= Task goal =
Look through the listing below and report the lines that have the word "agent" in them.

= Information =
——

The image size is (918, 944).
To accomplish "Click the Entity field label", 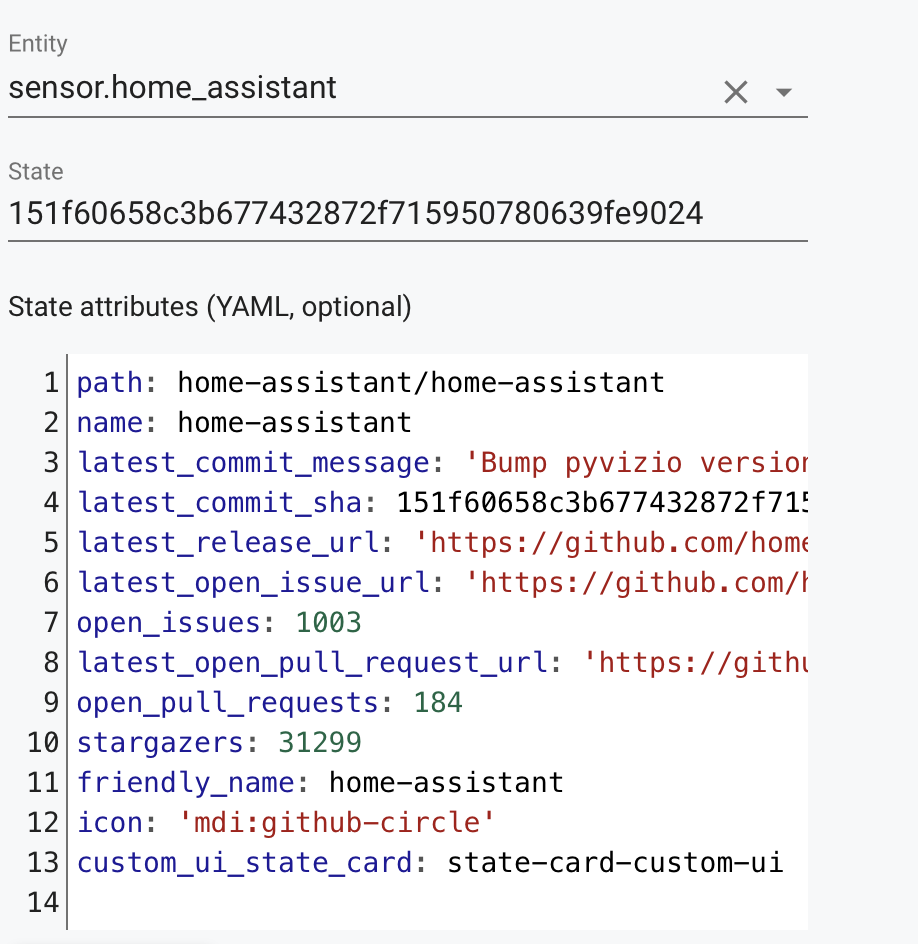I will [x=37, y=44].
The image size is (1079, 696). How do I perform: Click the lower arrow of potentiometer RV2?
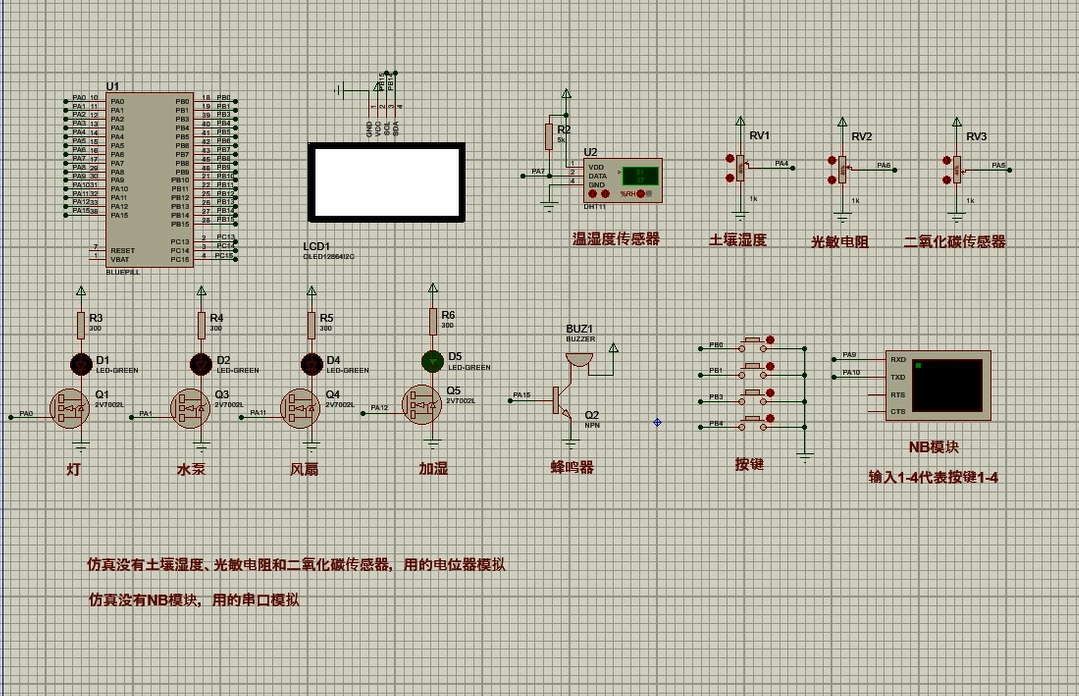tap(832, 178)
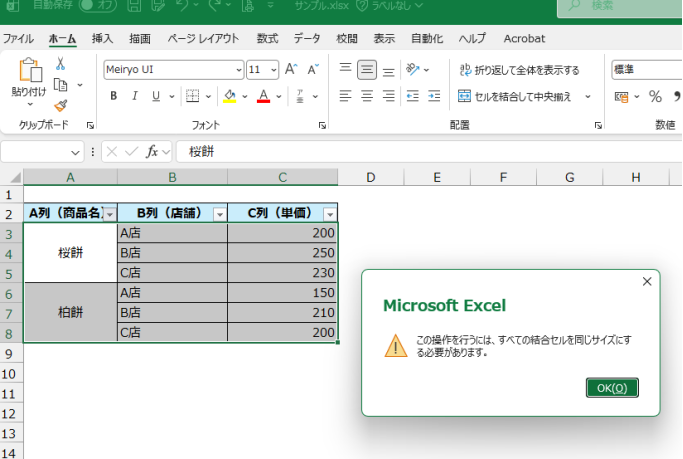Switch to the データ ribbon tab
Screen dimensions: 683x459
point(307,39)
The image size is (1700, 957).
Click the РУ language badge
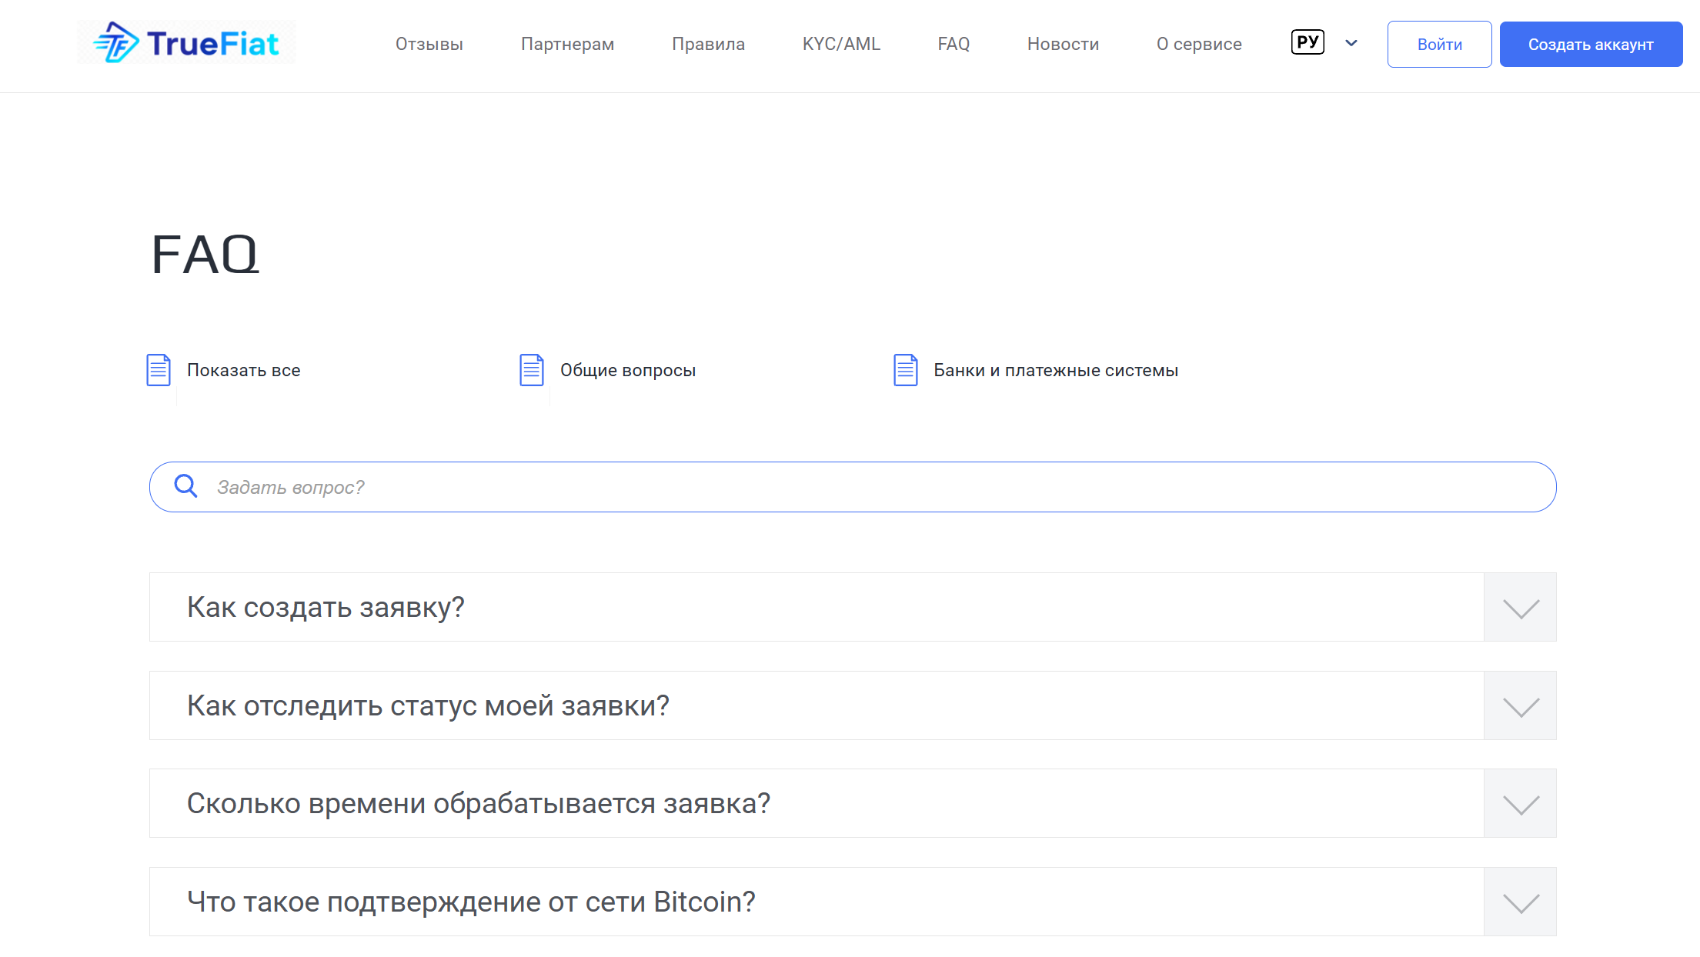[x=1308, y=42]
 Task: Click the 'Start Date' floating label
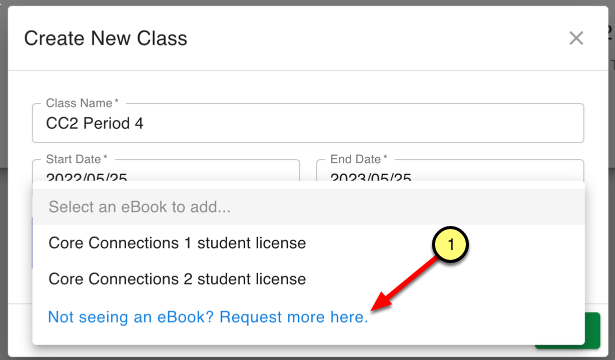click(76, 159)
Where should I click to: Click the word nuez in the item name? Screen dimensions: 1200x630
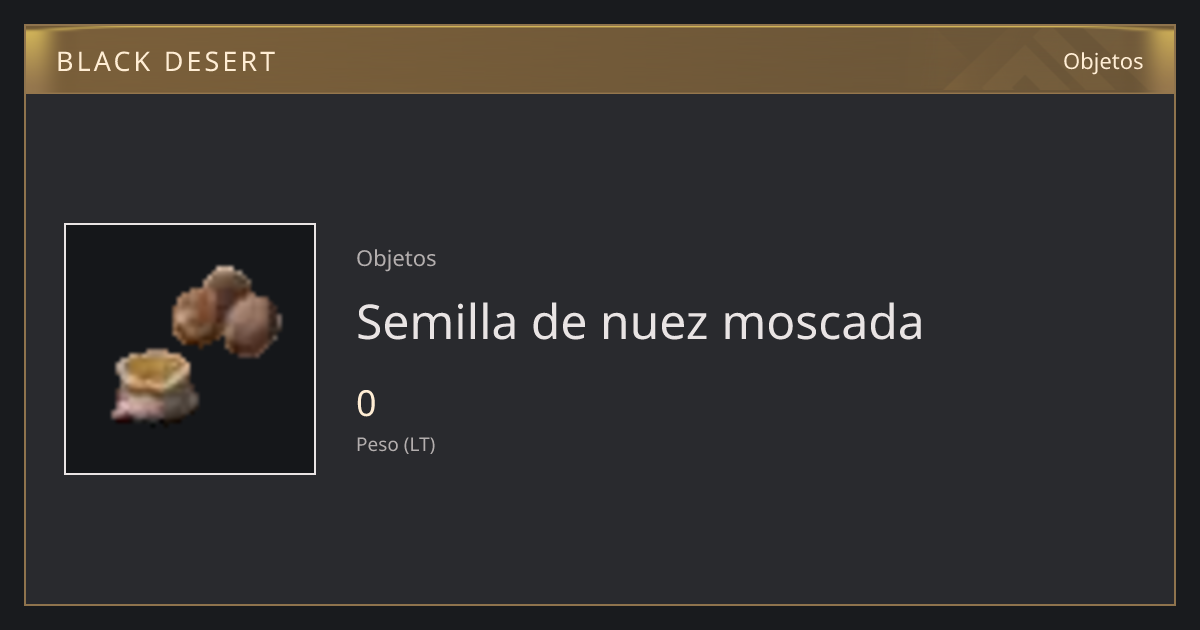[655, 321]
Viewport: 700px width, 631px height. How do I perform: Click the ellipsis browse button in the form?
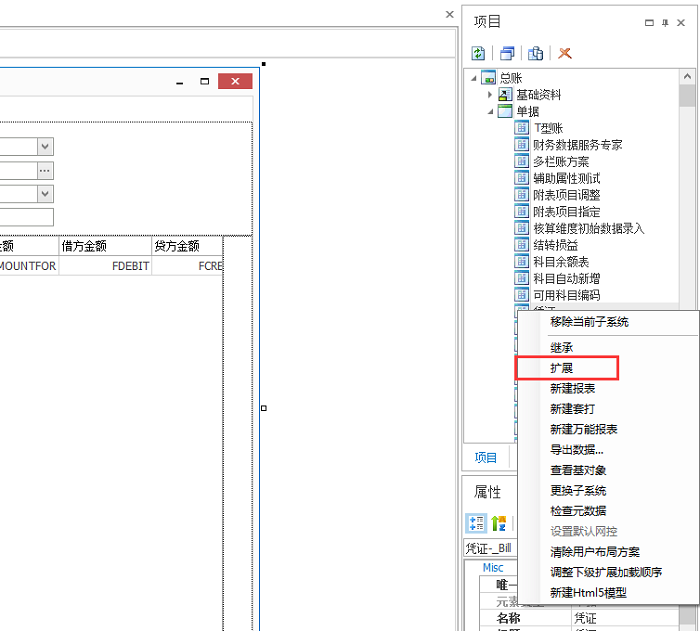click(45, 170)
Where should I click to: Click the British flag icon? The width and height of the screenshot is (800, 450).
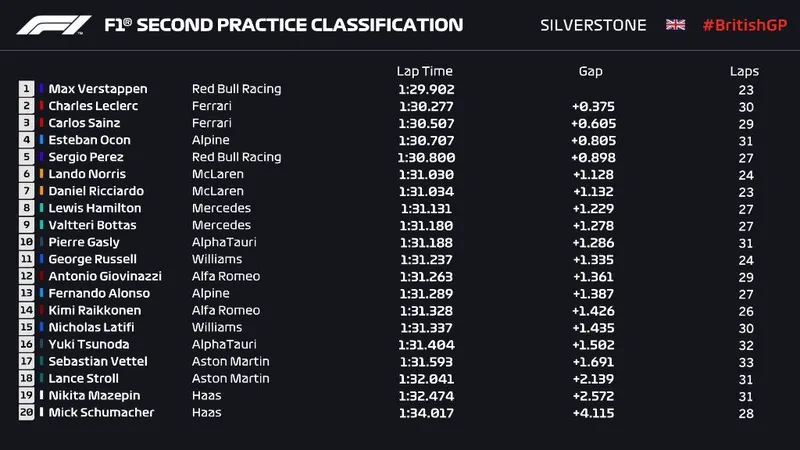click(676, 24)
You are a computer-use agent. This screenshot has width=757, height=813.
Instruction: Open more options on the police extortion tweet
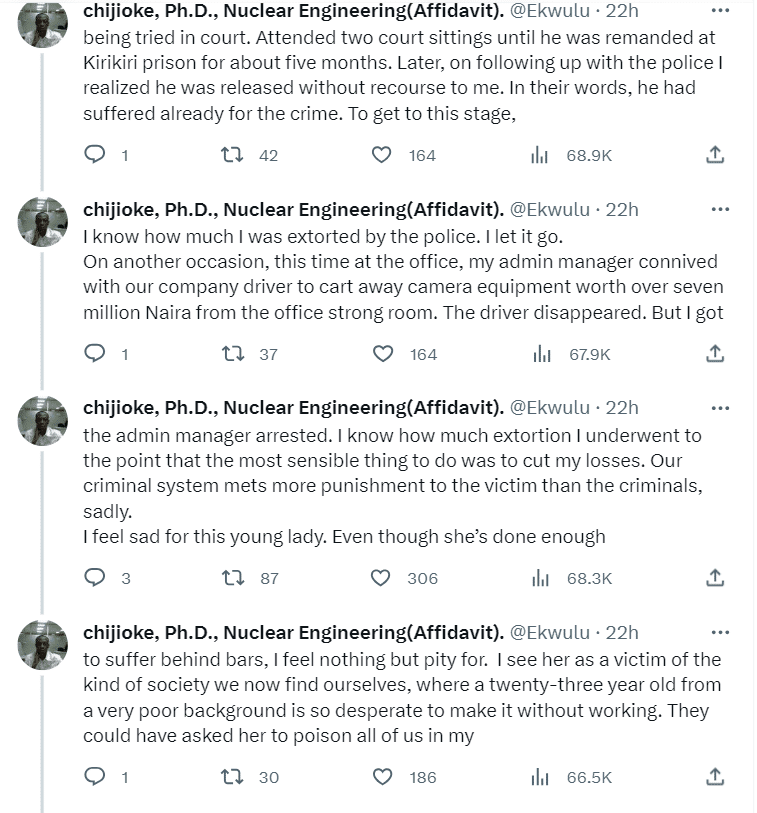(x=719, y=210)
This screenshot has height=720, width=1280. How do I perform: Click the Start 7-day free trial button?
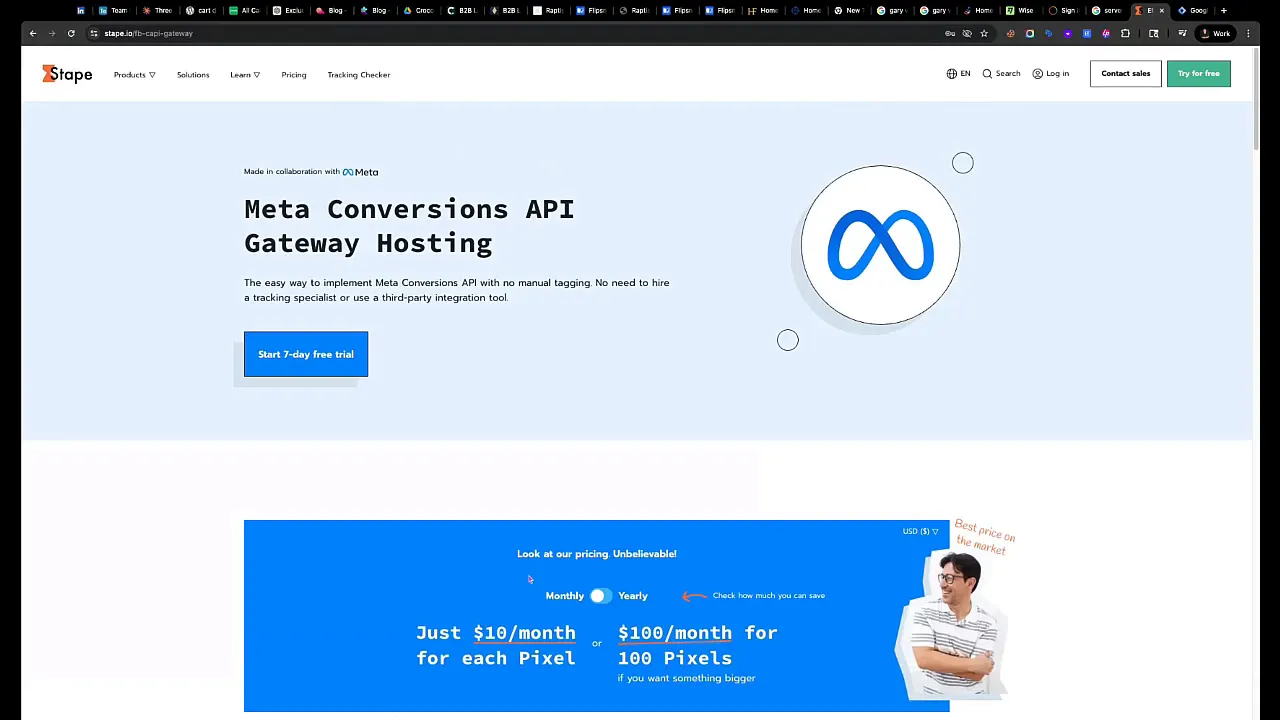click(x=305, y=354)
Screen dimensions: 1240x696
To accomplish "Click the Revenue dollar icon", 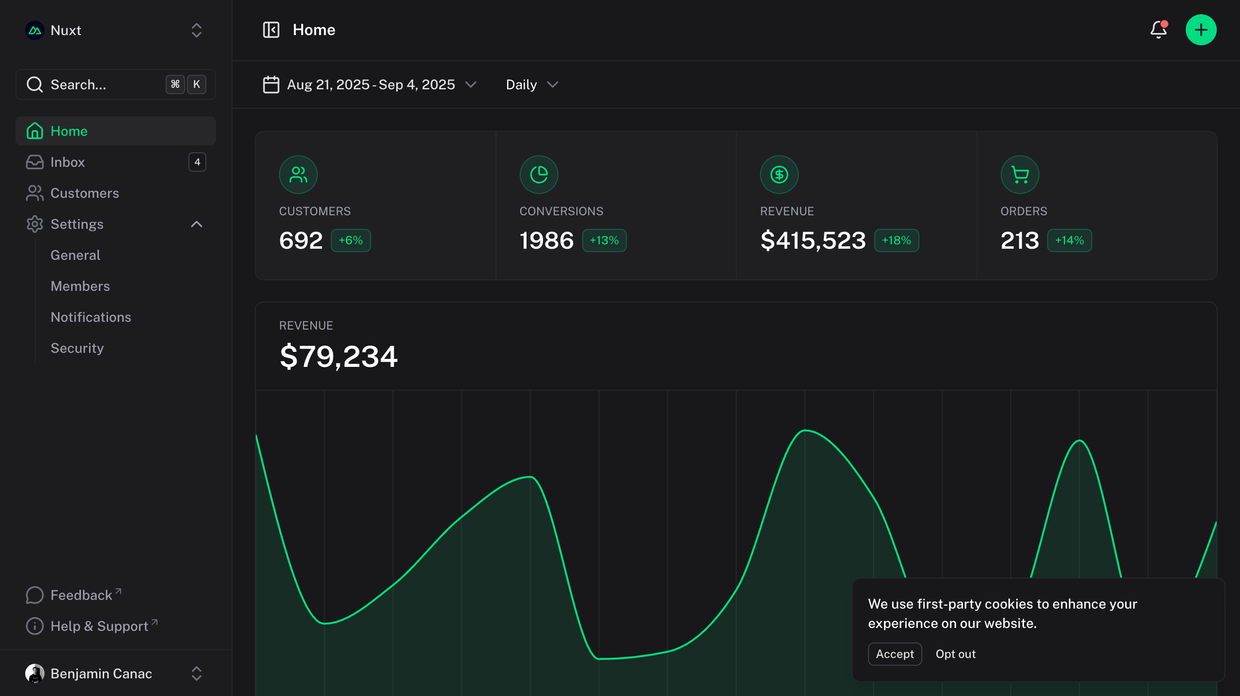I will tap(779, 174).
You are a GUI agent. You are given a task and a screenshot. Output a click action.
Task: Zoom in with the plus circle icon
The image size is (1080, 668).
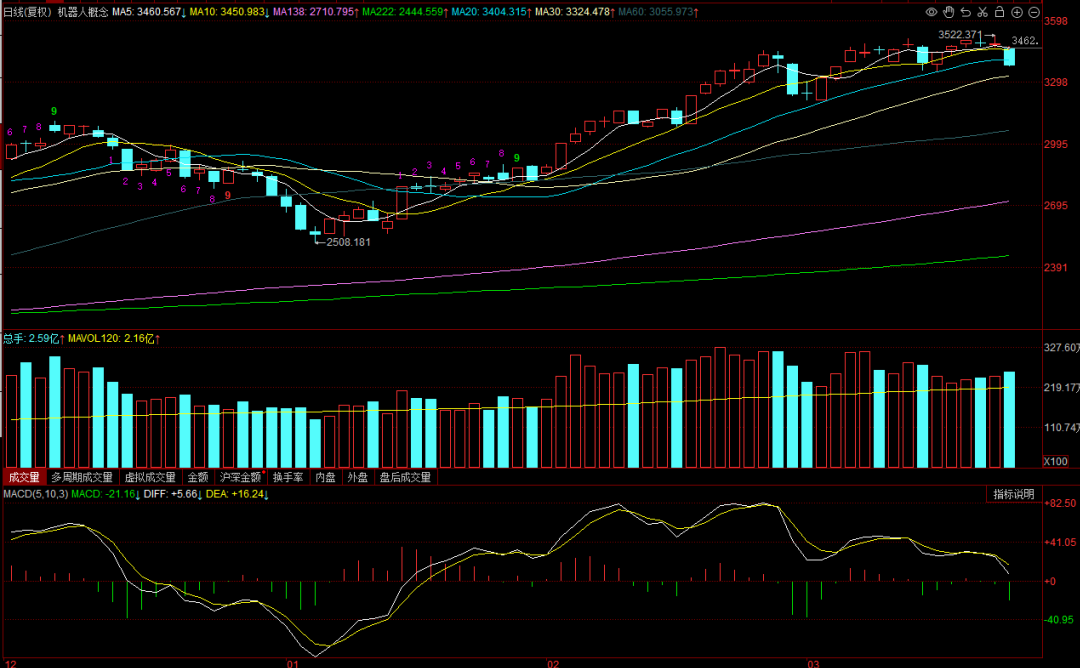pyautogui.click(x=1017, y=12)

——

= Answer to the problem =
You are a computer-use agent. This screenshot has width=757, height=813.
You are a GUI agent. You are given a task and a screenshot. Output a click action.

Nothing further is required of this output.